*What you will do*. Pictures excluded, copy word for word the lines from the one holding "Task: Open Benchmarks via gauge icon" through the last line below.

Collected data:

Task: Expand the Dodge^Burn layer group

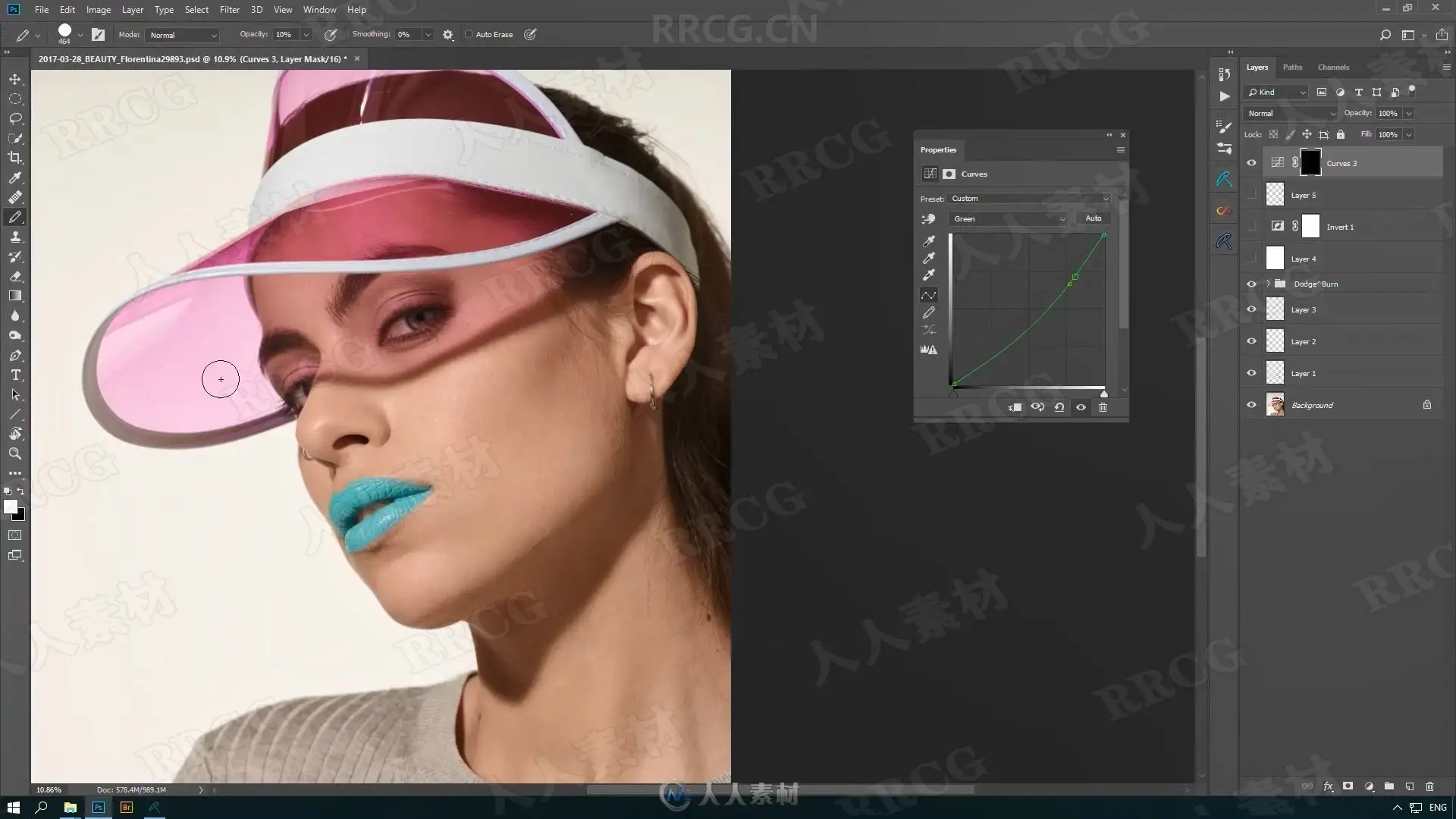Action: (x=1268, y=284)
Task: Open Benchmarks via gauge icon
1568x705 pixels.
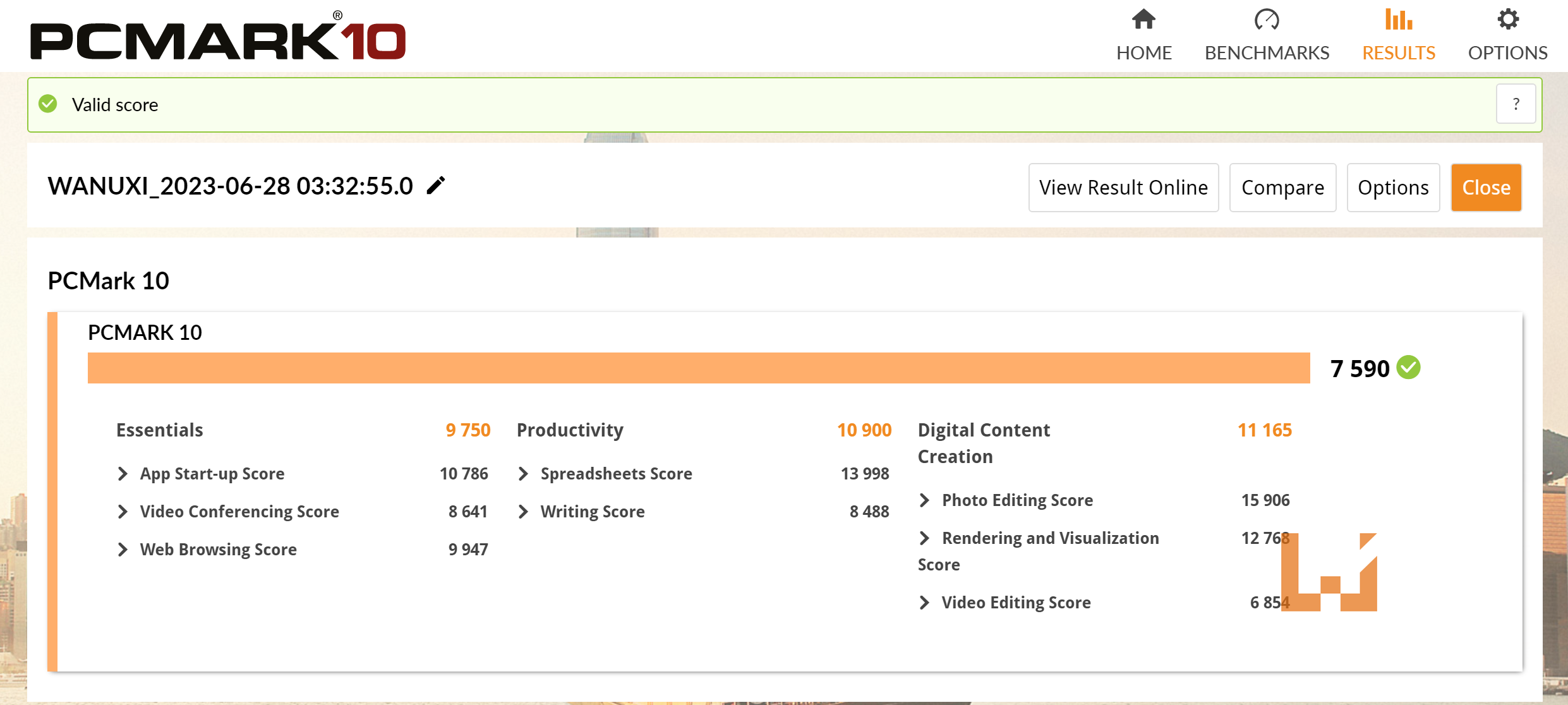Action: 1266,20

*Output*.
Task: Open Benchmarks via gauge icon
1568x705 pixels.
Action: 1266,20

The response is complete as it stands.